Jouni Laaksonen 26.2.2018
Wild animals have much better senses than us humans. They hear/smell/see us earlier than we note them, and they steer clear. This is why you don’t see many animals even if you hike in deepest wilderness in Lapland.
So, you won’t see many if any mammals every day. However, there’s this wonderful white stuff that registers every movement: snow!
Seeing and maybe even tracking animal tracks is one of the great joys of winter hiking. You see how a willow grouse has landed on pristine snow, walked from one birch to another, eating on its way, then jumped on flight again, leaving wing marks in addition to feet marks. Or you see how an otter has leaped along the snow, then glided a small downhill, and finally the tracks disappear to an unfrozen spot on river ice. Or you come across big tracks: Is this wolf, or wolverine? This is real wilderness!
One of the more thrilling moments in hiking is when you happen to come the mating place of black grouses. It is daytime now, but last night there have been dozens of big black birds, the males fighting for the right to reproduce, females as beautiful spectators, and more…
What tracks are usual, what are rare to see? Here’s a totally unscientific list. This is how I see it is in Finnish Lapland according to my own experiences during past 25 years:
If you head out for a week long winter expedition, you will surely see the common tracks, most or all of the quite common ones, and maybe some of the more rare ones. Though this depends on where you are going: in fell area you won’t see squirrel or capercaillie tracks, in forest there aren’t any ptarmigans.
How to identify?
Sometimes identifying the species is easy. When snow has a hard crust, with just some millimeters of softer snow on top of the hard layer, and sun is shining and making shadows, the tracks look “themselves”. But often the snow is soft, tracks are old, it is a cloudy shadowless day, and recognising the animal is not easy.

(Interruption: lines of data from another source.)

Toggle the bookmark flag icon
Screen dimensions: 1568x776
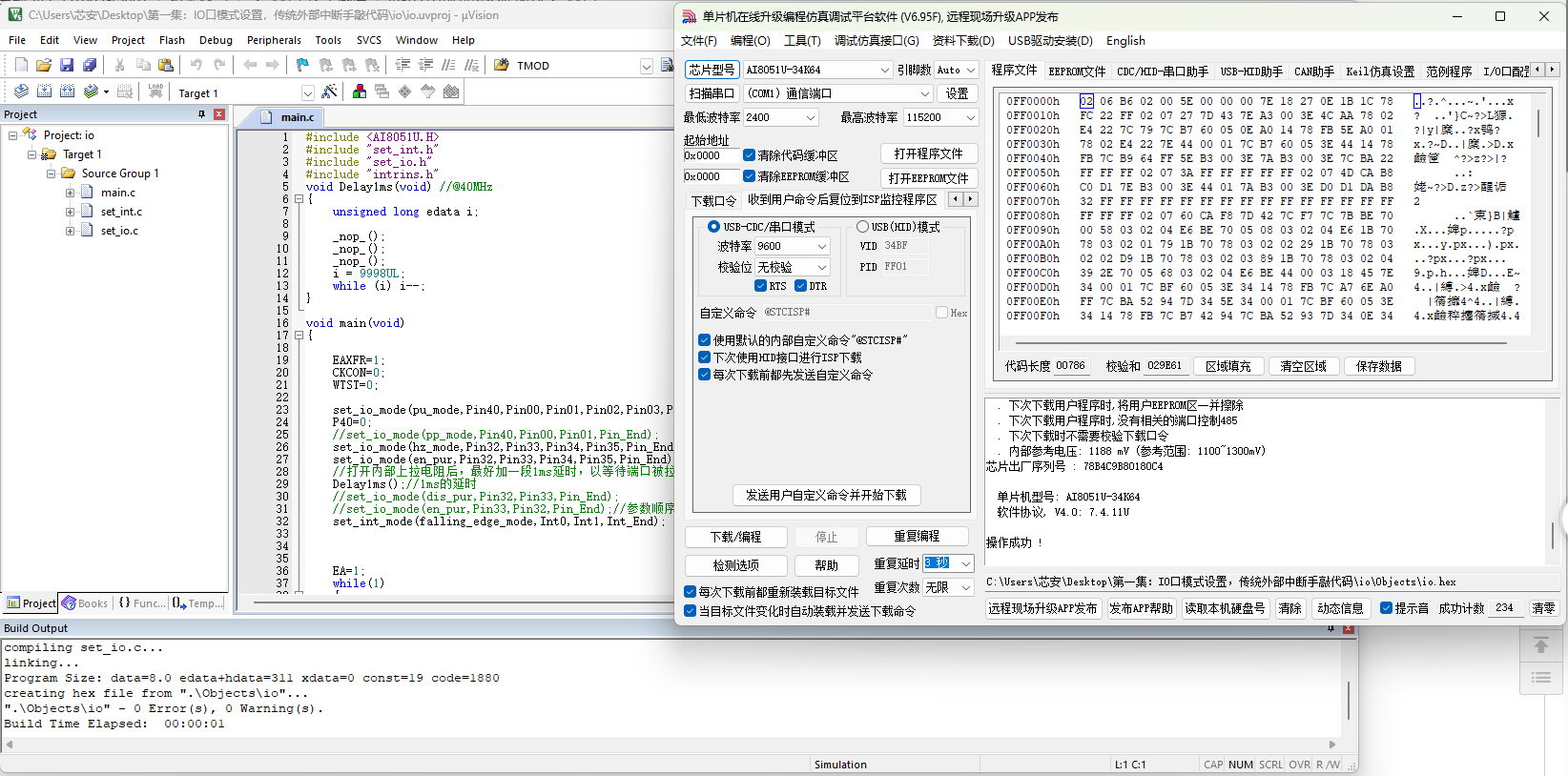click(x=302, y=65)
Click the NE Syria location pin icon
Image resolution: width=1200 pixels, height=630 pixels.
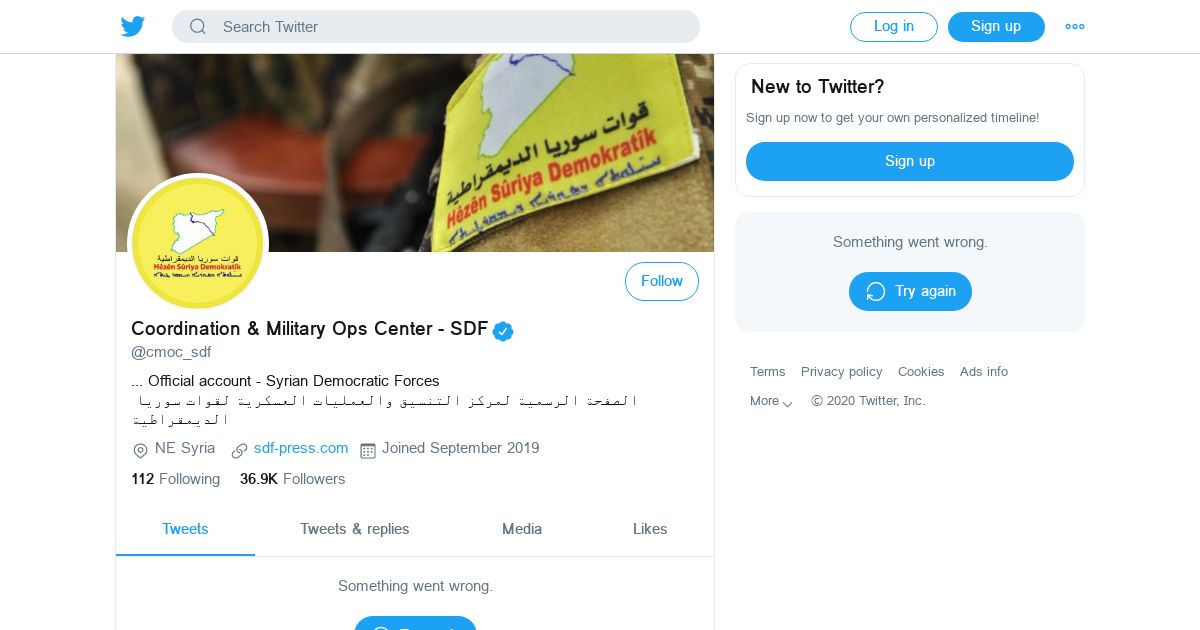point(140,450)
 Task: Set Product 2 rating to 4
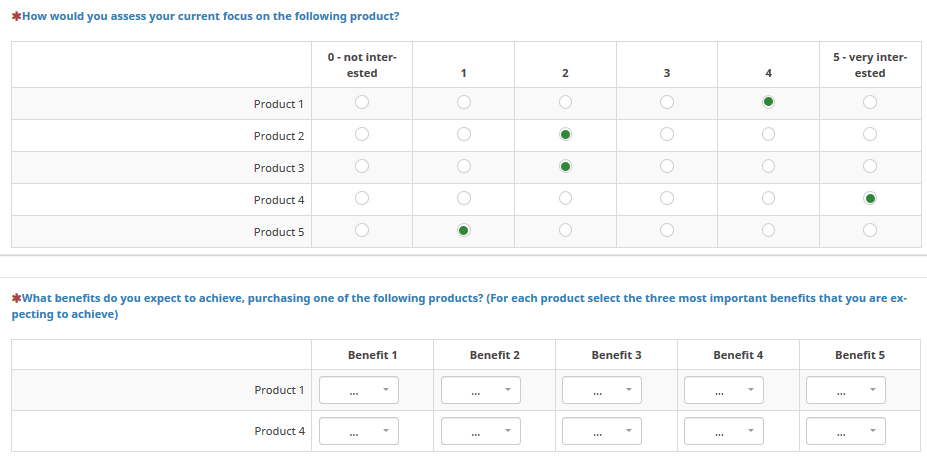[x=768, y=134]
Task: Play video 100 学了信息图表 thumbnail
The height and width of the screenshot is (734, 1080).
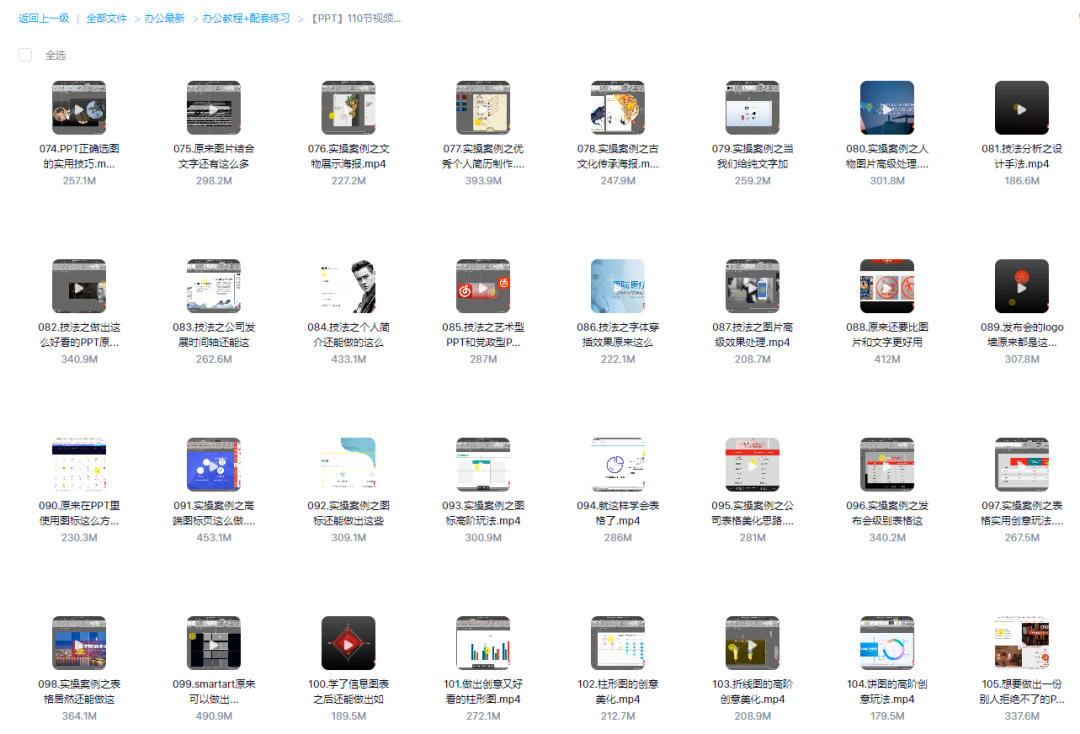Action: click(x=348, y=642)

Of course a lot depends on the animal. Usually the animals move along in their normal way, one walks, second runs, third leaps. But sometimes the animal is not moving in its typical way, it may be in runaway mode, or use some other more rare method of moving along. Hare or squirrel leave always a clearly distinguishable pattern, but sometimes you may find it difficult even to guess whether a track was made by a big bird or a medium-sized mammal.
Easy species, easy conditions: Hare leaves a pattern that differs from every other animal you can see in Lapland. Sometimes also droppings, and/or eating habits shed light to identifying the species.
But what about this? The track is several days old, new snowfall has softened the prints. Are you guessing? Answer at the bottom of this page (1).
I first thought I would load this post full of photos of different animal tracks, but now I see this is long enough already. Okay, let’s do this: Below you will see drawings of most of the animal tracks mentioned above, and in the next post I’ll let you try your skills in tracking! There will be about a dozen photos and you can try to guess, or know, which animal was going in which photo.
The drawings in one and same pic are comparable, I mean lynx print is that much smaller than wolverine print (on average). But the drawings in different pics are not comparable. With these drawings you can compare otter and pine martin prints (the width of the two paws is important), but you cannot compare otter and reindeer – though why you would want to compare just those two, I don’t know. 🙂
(1) Mystery track: I thought first it was some kind of mammal, did you, too? But then I found a pit in the snow where it had slept the night. It was black grouse.